Items from a dataset
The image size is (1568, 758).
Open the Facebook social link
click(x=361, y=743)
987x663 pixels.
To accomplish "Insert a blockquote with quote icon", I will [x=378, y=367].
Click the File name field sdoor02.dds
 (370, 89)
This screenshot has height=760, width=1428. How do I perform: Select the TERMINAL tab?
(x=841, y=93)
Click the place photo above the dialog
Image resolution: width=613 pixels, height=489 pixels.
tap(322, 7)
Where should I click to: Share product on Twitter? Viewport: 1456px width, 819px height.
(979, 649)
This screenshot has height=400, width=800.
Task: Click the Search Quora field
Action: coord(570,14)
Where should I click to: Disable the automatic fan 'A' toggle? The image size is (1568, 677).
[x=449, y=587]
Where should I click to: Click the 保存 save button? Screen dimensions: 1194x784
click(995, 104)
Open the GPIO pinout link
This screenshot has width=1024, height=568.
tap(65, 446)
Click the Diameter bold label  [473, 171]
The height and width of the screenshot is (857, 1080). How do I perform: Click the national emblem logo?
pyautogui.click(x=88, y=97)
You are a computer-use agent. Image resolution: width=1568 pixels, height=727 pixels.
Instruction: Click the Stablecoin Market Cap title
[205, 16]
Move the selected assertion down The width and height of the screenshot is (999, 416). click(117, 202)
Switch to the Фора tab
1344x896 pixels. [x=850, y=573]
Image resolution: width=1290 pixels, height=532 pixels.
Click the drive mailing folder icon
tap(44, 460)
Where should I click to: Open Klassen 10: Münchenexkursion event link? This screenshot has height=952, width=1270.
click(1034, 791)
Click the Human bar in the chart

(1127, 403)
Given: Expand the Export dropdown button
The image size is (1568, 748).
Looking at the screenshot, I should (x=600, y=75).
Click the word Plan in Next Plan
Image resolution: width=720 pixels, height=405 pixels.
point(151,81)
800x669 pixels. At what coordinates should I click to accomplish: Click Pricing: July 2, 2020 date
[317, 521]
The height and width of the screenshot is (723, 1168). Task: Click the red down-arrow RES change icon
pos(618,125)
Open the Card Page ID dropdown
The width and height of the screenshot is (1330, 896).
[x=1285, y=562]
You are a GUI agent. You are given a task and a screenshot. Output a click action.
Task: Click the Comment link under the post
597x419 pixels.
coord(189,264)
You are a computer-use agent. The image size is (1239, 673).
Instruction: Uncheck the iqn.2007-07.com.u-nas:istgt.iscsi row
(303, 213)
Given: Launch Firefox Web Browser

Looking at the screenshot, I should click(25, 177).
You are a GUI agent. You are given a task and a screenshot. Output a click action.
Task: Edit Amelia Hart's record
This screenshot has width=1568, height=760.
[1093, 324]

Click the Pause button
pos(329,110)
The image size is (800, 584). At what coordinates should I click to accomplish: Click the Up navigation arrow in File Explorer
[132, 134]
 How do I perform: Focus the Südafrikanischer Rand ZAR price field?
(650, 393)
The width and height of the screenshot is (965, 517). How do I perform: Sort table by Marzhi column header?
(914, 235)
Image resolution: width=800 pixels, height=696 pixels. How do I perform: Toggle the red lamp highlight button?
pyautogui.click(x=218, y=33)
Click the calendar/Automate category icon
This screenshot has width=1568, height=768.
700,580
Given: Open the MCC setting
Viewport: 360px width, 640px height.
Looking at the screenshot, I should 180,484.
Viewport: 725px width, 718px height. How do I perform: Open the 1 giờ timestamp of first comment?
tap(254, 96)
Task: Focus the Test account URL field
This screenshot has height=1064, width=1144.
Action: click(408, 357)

__About this task__. Your task is to restate every record word for word.

__Answer to the problem__.
The image size is (1568, 758).
Open the Facebook social link
click(x=361, y=743)
987x663 pixels.
To accomplish "Insert a blockquote with quote icon", I will [x=378, y=367].
Click the File name field sdoor02.dds
 (370, 89)
This screenshot has height=760, width=1428. How do I perform: Select the TERMINAL tab?
(x=841, y=93)
Click the place photo above the dialog
Image resolution: width=613 pixels, height=489 pixels.
tap(322, 7)
Where should I click to: Share product on Twitter? Viewport: 1456px width, 819px height.
(979, 649)
This screenshot has height=400, width=800.
Task: Click the Search Quora field
Action: coord(570,14)
Where should I click to: Disable the automatic fan 'A' toggle? The image size is (1568, 677).
[x=449, y=587]
Where should I click to: Click the 保存 save button? Screen dimensions: 1194x784
click(995, 104)
Open the GPIO pinout link
This screenshot has width=1024, height=568.
tap(65, 446)
Click the Diameter bold label  [473, 171]
The height and width of the screenshot is (857, 1080). How do I perform: Click the national emblem logo?
pyautogui.click(x=88, y=97)
You are a computer-use agent. Image resolution: width=1568 pixels, height=727 pixels.
Instruction: Click the Stablecoin Market Cap title
[205, 16]
Move the selected assertion down The width and height of the screenshot is (999, 416). click(117, 202)
Switch to the Фора tab
1344x896 pixels. [x=850, y=573]
Image resolution: width=1290 pixels, height=532 pixels.
Click the drive mailing folder icon
tap(44, 460)
Where should I click to: Open Klassen 10: Münchenexkursion event link? This screenshot has height=952, width=1270.
click(1034, 791)
Click the Human bar in the chart

(1127, 403)
Given: Expand the Export dropdown button
The image size is (1568, 748).
Looking at the screenshot, I should (x=600, y=75).
Click the word Plan in Next Plan
Image resolution: width=720 pixels, height=405 pixels.
point(151,81)
800x669 pixels. At what coordinates should I click to accomplish: Click Pricing: July 2, 2020 date
[317, 521]
The height and width of the screenshot is (723, 1168). Task: Click the red down-arrow RES change icon
pos(618,125)
Open the Card Page ID dropdown
The width and height of the screenshot is (1330, 896).
[x=1285, y=562]
You are a GUI agent. You are given a task and a screenshot. Output a click action.
Task: Click the Comment link under the post
597x419 pixels.
coord(189,264)
You are a computer-use agent. The image size is (1239, 673).
Instruction: Uncheck the iqn.2007-07.com.u-nas:istgt.iscsi row
(303, 213)
Given: Launch Firefox Web Browser

Looking at the screenshot, I should click(25, 177).
You are a GUI agent. You are given a task and a screenshot. Output a click action.
Task: Edit Amelia Hart's record
This screenshot has width=1568, height=760.
[1093, 324]

Click the Pause button
pos(329,110)
The image size is (800, 584). At what coordinates should I click to accomplish: Click the Up navigation arrow in File Explorer
[132, 134]
 How do I perform: Focus the Südafrikanischer Rand ZAR price field?
(650, 393)
The width and height of the screenshot is (965, 517). How do I perform: Sort table by Marzhi column header?
(914, 235)
Image resolution: width=800 pixels, height=696 pixels. How do I perform: Toggle the red lamp highlight button?
pyautogui.click(x=218, y=33)
Click the calendar/Automate category icon
This screenshot has width=1568, height=768.
700,580
Given: Open the MCC setting
Viewport: 360px width, 640px height.
Looking at the screenshot, I should 180,484.
Viewport: 725px width, 718px height. How do I perform: Open the 1 giờ timestamp of first comment?
tap(254, 96)
Task: Focus the Test account URL field
This screenshot has height=1064, width=1144.
Action: click(408, 357)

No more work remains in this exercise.